シャンプーでさっぱり


 あなたはキースを訪ね、開口一番、あれをやってくれ、と頼んだ。
 キースは微笑んだ。

「もちろん」

 キースは浴室の準備をすると、あなたの服を脱がせた。長い指がすばやくボタンをはずしていき、重い殻のような服を取り去っていく。

「風呂、あっためてあります。どうぞ」

 身軽になると、あなたはバスルームへと向かった。
 広いバスタブには湯がはられ、ヒノキの香りがたちこめている。 あなたは木の手おけで、無造作に湯をすくうと二三度、かけ湯をした。

 熱い湯が肌を叩く重みが心地よい。あなたは木の腰掛にどっかりと腰をおろした。

 このドムスのバスルームは、それぞれ改築して日本のそれのように洗い場をもうけてあった。
 浴槽のなかでからだを洗うというスタイルに、あなたがなじまなかったからである。

 キースは白いバスローブをまとって浴室に入ってきた。

「じゃ、背中から失礼します」

 彼はボディシャンプーを落としたスポンジを、あなたの背に軽くすべらせた。
 白い石鹸の香りが背や首筋に貼りついた脂をとかし、洗い流していく。

 キースはあまりしゃべらない。だまってあなたの腕をもちあげ、くるくるとあなたのまわりをめぐり、あなたの全身を泡だらけにしていく。

 手には微塵の色気もないが、伏せた睫毛はやさしく、満ち足りていた。あなたが頼ってきてくれたことをよろこんでいる。

「では、頭をやりますね」

 彼はあなたの髪にシャンプーを乗せ、湯を少しかけると、大きく泡立てだした。
 泡がいきわたったようだ。あなたは期待して目をとじた。

 長い指が髪の間をすべる。大きな手が頭をふたつにひらくように、力強くぐいぐいと頭皮をもみあげていく。

 額の髪の生え際を指が強くこねる。ふだん動かない地肌が割れ動く。毛根が動くのがわかる。

 さらに、強い指が左右の脳をつかむように頭蓋をうがつ。十指が地肌を揺り動かし、深く揉みあげる。毛根が揺れ、血がざわざわとかよう。
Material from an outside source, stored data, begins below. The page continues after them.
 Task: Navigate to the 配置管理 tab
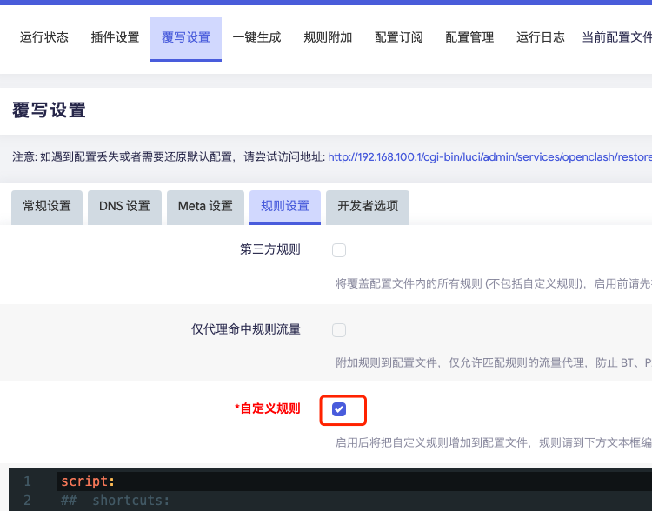pyautogui.click(x=469, y=37)
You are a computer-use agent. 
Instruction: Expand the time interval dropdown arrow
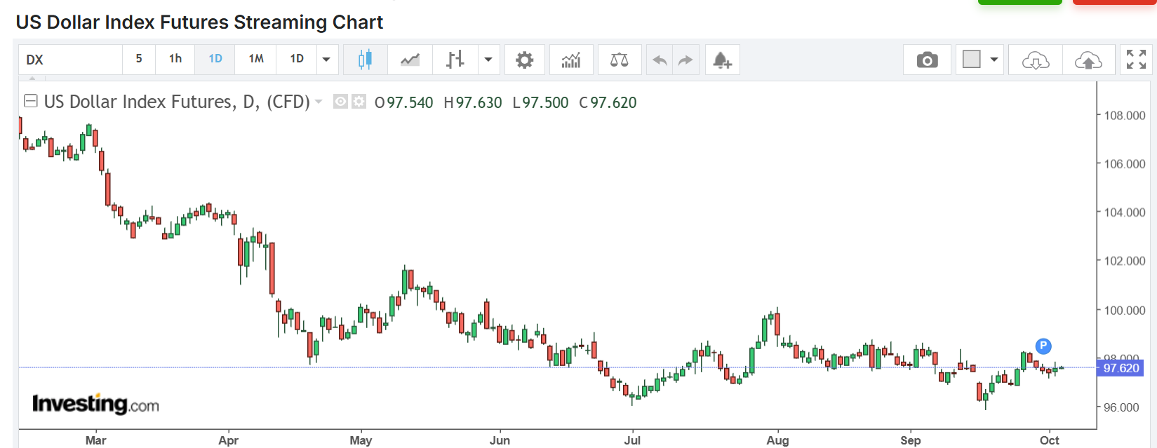[326, 60]
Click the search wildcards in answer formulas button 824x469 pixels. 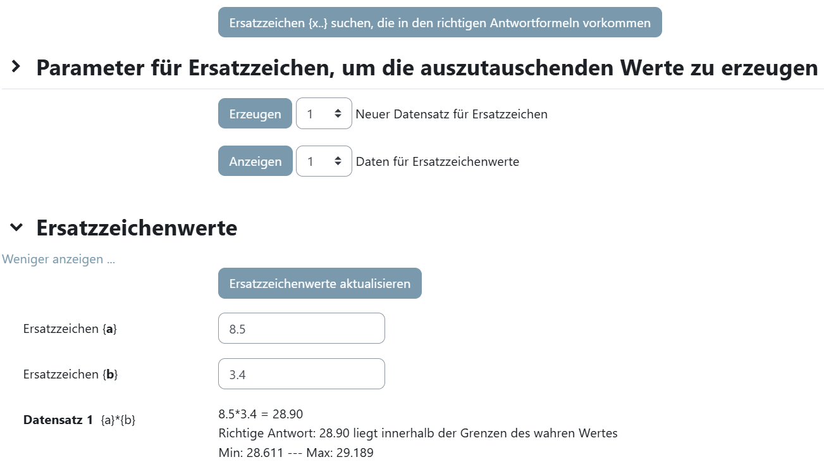point(440,23)
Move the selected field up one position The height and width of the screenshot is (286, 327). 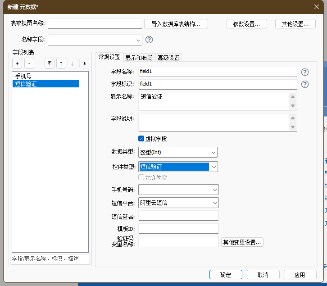[x=61, y=64]
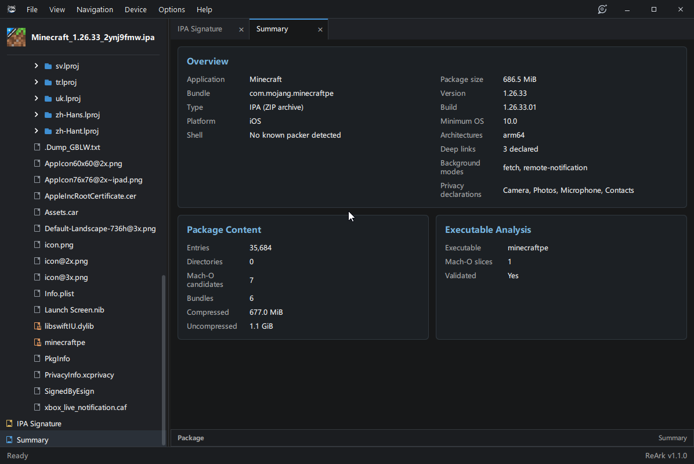Select PrivacyInfo.xcprivacy in the file tree

[x=79, y=375]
 キースはマッサージがうまい。頭皮にしみつく脂や埃り、無形のストレスすら、揉みだして洗い流してしまうようだ。
 あなたはされるがままにまかせていた。

 目はとじているが、自然と唇がひらいてしまう。深い吐息がもれてしまう。
 こめかみのそばで、三指が細かに動きさわやかな泡をたてている。顔の皮膚が動いて、目元の疲れすら揺さぶり落とされていく。

 大きな手があなたの頭を覆う。
 えりあしを両の親指が軽くえぐるように揉み上げ、血流をめぐらしていく。
 その十本の指が押しながら、じょじょに頭蓋をのぼっていくと、鈍痛のなかに鋭い快感が突き抜ける。吐き気すら感じて、深く息がぬけてしまう。

 そうして浮き立たせた有形無形の汚れを、さわやかな泡のかたまりがつつみこむ。浄化していく。

「流します」

 彼はすこしあなたの頭をそらせ、湯をあてた。小気味よい水流が髪の間を流れていく。重い泡を流し落としていく。
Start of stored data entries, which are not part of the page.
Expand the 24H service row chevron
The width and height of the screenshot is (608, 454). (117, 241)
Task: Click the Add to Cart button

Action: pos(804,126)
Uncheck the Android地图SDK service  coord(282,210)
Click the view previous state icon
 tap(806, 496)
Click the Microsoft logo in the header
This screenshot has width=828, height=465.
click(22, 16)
 シャワーで全身から泡を落とすと、彼はあなたの髪に厚地のタオルをのせ、簡単に水を切った。
 これでおしまいだ。

「じゃ、少しあったまってくださいね」




 あなたがさっぱりして、湯につかると、

「飲み物を用意してきます」

 キースはそそくさと出て行ってしまう。
 そばにいると、あなたが色気を出して風呂にひきずりこみかねない。

  ――ご主人様に必要なのは休養。

 キースは声をかける隙も与えず、手のとどかない場所へ逃げていく。
 あなたはしかたなく、ヒノキの香る湯のなかで顔をぬぐった。